Więc tak: zdemontujcie lampkę, poprawcie blaszki (trzeba je odgiąć, żeby lampka się lepiej sufitu trzymała). U mnie dodatkowo był problem z taką osłonką (rurką) od tych czerwonych diód, które podświetlają delikatnie konsolę. Kropelka siliconu i nastała cisza :)
Dwie takie rurki są.
http://www.forum.alfaholicy.org/atta...zod_-rurki.jpg
Zobaczę te rurki. Blaszki poodginałem i siedzi mocno. Mam wrażenie, że u mnie dotyczy to czegoś między żarówkami a tym plastikowym "kloszem". Jak delikatnie podepchnę palcem to przestaje trzeszczeć. No nic. Musze jutro wytargać i odpiąć kostki żeby zabrać to do domu i się pobawić. Pytanie: czy jeśli odpalę samochód bez tego ustrojstwa w suficie to jakieś błędy będzie wyświetlał (pomijając fakt braku możliwości otwarcia ze środka bagażnika i wyłączenia/włączenia czujników parkowania)? Pzdr.
Ok więc chyba sprawę załatwiłem. Po wytarganiu tego cholerstwa rozebrałem na czynniki pierwsze docierając do przycisków. Okazało się, że dwa z nich, bagażnika i czujników parkowania, są uszkodzone. Uszkodzeniu uległy takie malutkie, plastikowe, lekko elastyczne, wypustki, na których są przymocowane do panelu przycisków. Każdy z przycisków wisiał na jednej. Nie przeszkadzało to w ich działaniu ale nadmierna ruchomość mogła powodować, że uderzały o ścianki. Druga rzecz to to, że panel z przyciskami ma w środku plastikową poprzeczkę, która teoretycznie ma wchodzić w tą przezroczystą osłonę lampek. U mnie luźno to latało więc też mogło być przyczyną drgań i trzeszczeń. Całość naprawy wykonałem przy pomocy trzech kropli kleju Kropelka:) Przykleiłem tą plastikową poprzeczkę żeby sztywno siedziała i przykleiłem te dwa oberwane zaczepy. Po złożeniu wszystko działa a przyciski chodzą fajnie sztywno i nie sprawiają wrażenia jakby luzem latały. Na razie w trakcie jazdy nie testowałem ale jeśli to nie poskutkuje to wg mnie nie ma innego źródła trzeszczenia i drżenia w tej okolicy (przynajmniej u mnie). Pzdr.
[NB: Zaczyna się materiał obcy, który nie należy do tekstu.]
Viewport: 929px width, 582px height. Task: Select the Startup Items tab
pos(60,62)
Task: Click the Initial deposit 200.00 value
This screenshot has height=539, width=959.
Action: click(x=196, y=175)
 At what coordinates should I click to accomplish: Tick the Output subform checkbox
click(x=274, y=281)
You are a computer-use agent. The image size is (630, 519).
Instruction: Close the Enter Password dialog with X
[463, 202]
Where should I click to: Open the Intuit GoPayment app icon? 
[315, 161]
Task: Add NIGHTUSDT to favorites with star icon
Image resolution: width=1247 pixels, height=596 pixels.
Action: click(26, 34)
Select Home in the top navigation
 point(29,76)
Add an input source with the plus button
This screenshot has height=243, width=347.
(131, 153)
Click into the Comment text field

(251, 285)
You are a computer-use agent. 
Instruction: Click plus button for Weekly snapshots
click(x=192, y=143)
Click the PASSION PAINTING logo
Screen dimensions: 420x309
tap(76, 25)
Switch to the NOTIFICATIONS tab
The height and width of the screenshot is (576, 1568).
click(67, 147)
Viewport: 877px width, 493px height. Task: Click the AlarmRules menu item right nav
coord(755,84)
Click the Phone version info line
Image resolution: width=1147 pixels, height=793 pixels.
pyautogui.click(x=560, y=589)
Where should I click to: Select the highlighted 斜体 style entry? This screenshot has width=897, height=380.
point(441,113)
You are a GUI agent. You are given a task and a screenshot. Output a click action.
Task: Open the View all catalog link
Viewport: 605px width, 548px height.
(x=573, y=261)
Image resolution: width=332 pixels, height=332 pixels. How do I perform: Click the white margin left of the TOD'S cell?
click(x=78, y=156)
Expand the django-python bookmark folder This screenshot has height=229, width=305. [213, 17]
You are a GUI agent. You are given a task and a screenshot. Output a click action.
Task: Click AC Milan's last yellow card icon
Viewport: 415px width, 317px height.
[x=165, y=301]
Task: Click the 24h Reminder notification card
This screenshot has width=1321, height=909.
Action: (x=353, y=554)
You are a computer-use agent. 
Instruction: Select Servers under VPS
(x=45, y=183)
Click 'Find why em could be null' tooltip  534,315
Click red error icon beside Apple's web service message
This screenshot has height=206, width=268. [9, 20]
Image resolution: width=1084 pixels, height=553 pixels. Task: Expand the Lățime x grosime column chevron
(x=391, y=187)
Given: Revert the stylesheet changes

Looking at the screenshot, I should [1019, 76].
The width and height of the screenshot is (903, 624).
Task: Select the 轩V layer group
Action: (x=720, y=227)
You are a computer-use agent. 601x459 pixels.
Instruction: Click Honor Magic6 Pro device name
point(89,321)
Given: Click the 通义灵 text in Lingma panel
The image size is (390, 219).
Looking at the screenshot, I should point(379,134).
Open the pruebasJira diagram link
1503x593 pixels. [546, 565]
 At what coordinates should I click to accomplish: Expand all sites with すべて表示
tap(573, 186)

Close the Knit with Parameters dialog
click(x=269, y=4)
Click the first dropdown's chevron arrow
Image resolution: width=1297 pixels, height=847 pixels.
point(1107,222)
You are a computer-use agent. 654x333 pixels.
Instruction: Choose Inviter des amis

Koledzy czy środkowa żarówka to C10w jakiej długości ma być i czy ona idzie po canbusie?
Rozbierał ktoś lampkę tylną podsufitki? Chciałbym zdjąć ten plastik czołowy bo strasznie jest brudna w środku.
W instrukcji obsługi masz rysunek w którym miejscu zacząć demontaż żeby poszło.
Jeśli chodzi o wersje z dwoma lampkami nad tylnymi drzwiami(szyberdach) to wystarczy namierzyć taki karb (od strony kierunku jazdy) i wsadzić tam jakiś nieduży 3mm płaski tępy(żeby nie pokaleczyć podsufitki) wkrętak i docisnąć, a potem delikatnie podważyć.
Często komary i muszki lądują w tych lampach jak już wlecą pod podsufitkę.